Negli alberghi di Netanya e Petah Tikva intanto arrivano folle di profughi israeliani provenienti da Ashkelon e Sderot. Oltre duecentomila persone nella più grande evacuazione di massa della storia. Gina Semiatichova viveva a Kissufim. I terroristi di Hamas l’hanno trascinata dal rifugio al soggiorno, dove l’hanno freddata con una pallottola alla testa. Il Memoriale di Terezín ha riportato la notizia della sua morte. È solo una dei molti sopravvissuti alla Shoah che hanno perso la vita. Il bilancio del Sabato Nero ammonta a 1200 israeliani uccisi, 301 soldati, 55 agenti di polizia e 10 agenti dello Shin Bet. Ancora più terribile il trattamento riservato alle soldatesse. «Le loro espressioni di agonia sono sopravvissute alla loro morte», rivela la riservista Shari Mendes, la cui unità rabbinica si è occupata dei corpi. «Avevano gli occhi aperti, una smorfia deformava la bocca, i pugni serrati. Una mutilazione genitale sistematica. Una giovane donna era senza gambe: erano state tagliate. Abbiamo trovato diverse teste mozzate, una aveva ancora un coltello da cucina conficcato nel collo». Nel centro di Be’eri i barbari hanno massacrato la maggior parte delle persone nascoste in una clinica. La vittima più anziana aveva 88 anni, la più giovane meno di un anno. Nir Oz ospitava decine di attivisti pacifisti, molti dei quali negli anni si erano offerti volontari per un programma, «Road to Recovery», che portava gli abitanti di Gaza negli ospedali israeliani. Perché dopo il 7 ottobre non si è saputo di un solo palestinese a Gaza che abbia cercato di salvare un israeliano?
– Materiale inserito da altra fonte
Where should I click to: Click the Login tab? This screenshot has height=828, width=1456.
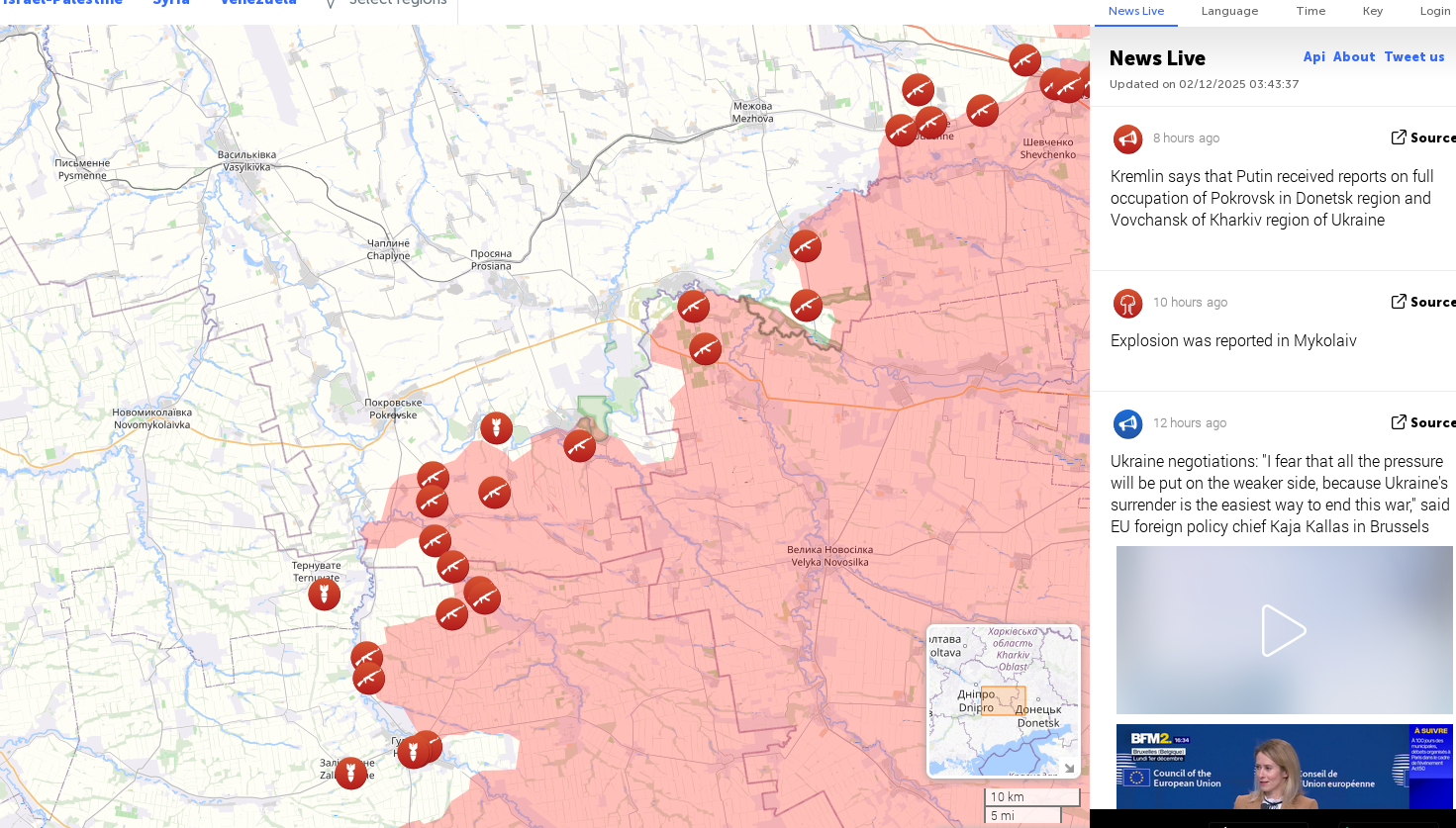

A casa degli Evens, il fumo ha riempito intanto la safe room. Per resistere si sono spogliati, restando in mutande, ma poi, nella disperazione, hanno finito per aprire una finestra e scappare fuori. Hanno abbandonato il loro cane, Marco, un vizsla ungherese, temendo che attirasse l’attenzione dei terroristi. In mancanza di un altro posto dove nascondersi, si sono sdraiati sotto una fila di alberi. I soldati israeliani li ritroveranno tutti lì, uccisi con un colpo alla testa.
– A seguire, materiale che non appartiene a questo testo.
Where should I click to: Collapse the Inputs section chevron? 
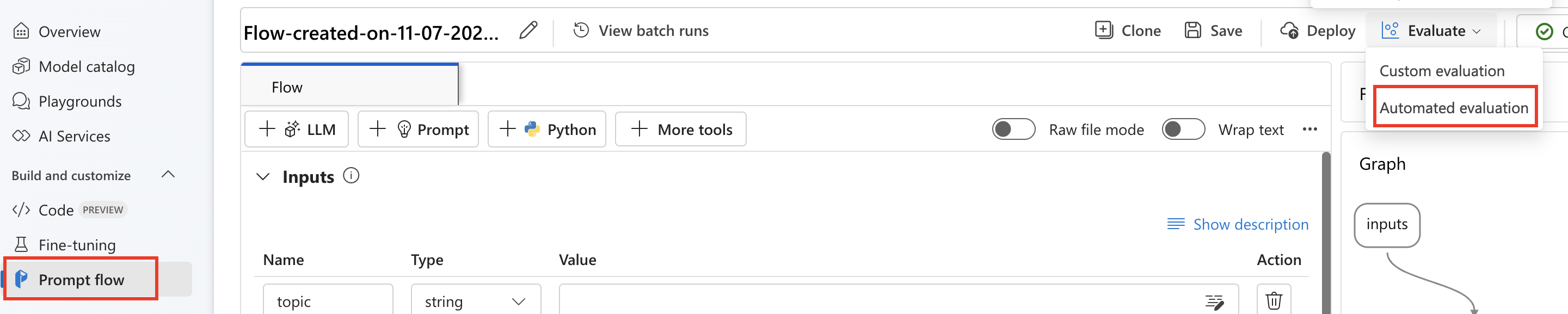point(262,177)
A pianificare le azioni del 7 ottobre è stata la pura volontà di sterminio. E lo sterminio ha maglie larghe, è sempre totale. I racconti dei sopravvissuti o i video sul massacro dei lavoratori thailandesi buddhisti, con il capo fatto a pezzi come un’anguria dalla zappa di un «militante per la libertà» di Hamas, sono la prova di questo male assoluto. Un massacro ripetuto per ore al grido di «Allahu Akbar!», come se ci fosse un Dio capace di tollerare una tale barbarie. Come se la morte fosse diventata Dio.